Given exercise: Rewrite the material from its first line up to and including the line with "click(x=1573, y=1228)", swapping "GUI agent" for "screen agent" and leaving everything else unchanged.

(Click-target data)
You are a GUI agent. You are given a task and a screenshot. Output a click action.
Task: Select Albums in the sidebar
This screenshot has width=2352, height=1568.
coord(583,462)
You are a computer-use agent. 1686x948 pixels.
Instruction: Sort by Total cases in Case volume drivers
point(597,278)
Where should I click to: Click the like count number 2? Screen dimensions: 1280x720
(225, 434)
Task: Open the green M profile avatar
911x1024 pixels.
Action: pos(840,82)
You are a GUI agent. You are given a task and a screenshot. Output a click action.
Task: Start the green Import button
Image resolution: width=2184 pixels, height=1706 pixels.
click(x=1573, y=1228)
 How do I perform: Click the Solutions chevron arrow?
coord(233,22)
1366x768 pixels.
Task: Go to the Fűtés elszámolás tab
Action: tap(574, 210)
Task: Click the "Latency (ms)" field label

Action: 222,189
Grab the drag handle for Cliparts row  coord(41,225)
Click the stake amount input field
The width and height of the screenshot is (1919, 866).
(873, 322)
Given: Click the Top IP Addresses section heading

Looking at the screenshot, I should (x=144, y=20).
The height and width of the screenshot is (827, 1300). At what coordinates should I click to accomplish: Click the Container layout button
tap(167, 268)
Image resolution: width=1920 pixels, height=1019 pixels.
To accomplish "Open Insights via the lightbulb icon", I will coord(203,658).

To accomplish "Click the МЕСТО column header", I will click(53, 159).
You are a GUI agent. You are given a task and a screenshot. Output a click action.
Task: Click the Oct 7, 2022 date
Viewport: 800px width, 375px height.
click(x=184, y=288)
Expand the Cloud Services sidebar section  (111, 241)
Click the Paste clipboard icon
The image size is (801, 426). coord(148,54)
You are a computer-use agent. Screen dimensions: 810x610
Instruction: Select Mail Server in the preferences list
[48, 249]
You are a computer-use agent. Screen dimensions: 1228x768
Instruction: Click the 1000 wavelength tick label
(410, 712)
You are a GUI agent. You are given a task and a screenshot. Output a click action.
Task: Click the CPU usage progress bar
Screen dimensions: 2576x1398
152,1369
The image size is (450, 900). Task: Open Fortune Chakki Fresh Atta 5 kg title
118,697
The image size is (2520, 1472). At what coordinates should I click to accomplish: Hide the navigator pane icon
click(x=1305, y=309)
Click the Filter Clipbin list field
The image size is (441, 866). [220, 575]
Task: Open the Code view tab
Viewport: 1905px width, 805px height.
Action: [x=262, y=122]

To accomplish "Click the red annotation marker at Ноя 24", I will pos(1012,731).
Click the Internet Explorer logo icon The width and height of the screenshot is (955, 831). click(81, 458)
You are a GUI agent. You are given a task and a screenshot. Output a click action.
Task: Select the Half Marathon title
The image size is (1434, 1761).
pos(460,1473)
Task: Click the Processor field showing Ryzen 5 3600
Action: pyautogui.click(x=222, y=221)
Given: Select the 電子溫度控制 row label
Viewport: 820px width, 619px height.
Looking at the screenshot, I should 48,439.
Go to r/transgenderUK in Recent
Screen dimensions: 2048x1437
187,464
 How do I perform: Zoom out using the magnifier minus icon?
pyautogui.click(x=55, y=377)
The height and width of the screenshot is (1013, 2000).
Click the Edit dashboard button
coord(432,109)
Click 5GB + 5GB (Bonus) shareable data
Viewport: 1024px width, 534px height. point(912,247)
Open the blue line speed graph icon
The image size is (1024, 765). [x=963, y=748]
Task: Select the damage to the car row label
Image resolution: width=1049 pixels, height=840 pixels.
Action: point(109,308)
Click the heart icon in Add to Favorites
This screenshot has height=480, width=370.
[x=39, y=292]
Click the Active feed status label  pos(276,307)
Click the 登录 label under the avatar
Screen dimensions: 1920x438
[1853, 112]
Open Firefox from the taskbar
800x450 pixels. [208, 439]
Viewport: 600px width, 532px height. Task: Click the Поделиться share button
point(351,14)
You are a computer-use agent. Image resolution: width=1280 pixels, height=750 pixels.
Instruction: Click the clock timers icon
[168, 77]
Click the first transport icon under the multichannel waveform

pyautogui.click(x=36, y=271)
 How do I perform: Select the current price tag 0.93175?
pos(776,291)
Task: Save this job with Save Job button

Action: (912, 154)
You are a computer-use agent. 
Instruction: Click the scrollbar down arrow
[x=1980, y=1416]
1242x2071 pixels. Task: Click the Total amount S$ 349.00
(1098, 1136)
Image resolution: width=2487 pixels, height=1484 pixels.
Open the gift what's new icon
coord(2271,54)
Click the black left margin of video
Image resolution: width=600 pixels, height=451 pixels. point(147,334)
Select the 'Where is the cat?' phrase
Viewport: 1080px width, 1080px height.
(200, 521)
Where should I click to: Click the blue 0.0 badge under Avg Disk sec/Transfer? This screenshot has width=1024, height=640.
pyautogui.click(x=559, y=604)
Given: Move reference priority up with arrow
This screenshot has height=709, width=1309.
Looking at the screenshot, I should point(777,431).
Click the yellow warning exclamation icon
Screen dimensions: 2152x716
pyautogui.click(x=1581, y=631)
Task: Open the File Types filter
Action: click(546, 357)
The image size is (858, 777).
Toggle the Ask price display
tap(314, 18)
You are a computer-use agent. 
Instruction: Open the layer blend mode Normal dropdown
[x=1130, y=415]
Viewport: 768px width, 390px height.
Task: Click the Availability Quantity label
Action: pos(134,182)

Final result:
You are a screen agent. You are given a task and a screenshot. Output a click action.
Task: Select Albums in the sidebar
This screenshot has width=2352, height=1568.
coord(583,462)
You are a computer-use agent. 1686x948 pixels.
Instruction: Sort by Total cases in Case volume drivers
point(597,278)
Where should I click to: Click the like count number 2? Screen dimensions: 1280x720
(225, 434)
Task: Open the green M profile avatar
911x1024 pixels.
Action: pos(840,82)
You are a screen agent. You are given a task and a screenshot. Output a click action.
Task: Start the green Import button
Image resolution: width=2184 pixels, height=1706 pixels.
click(x=1573, y=1228)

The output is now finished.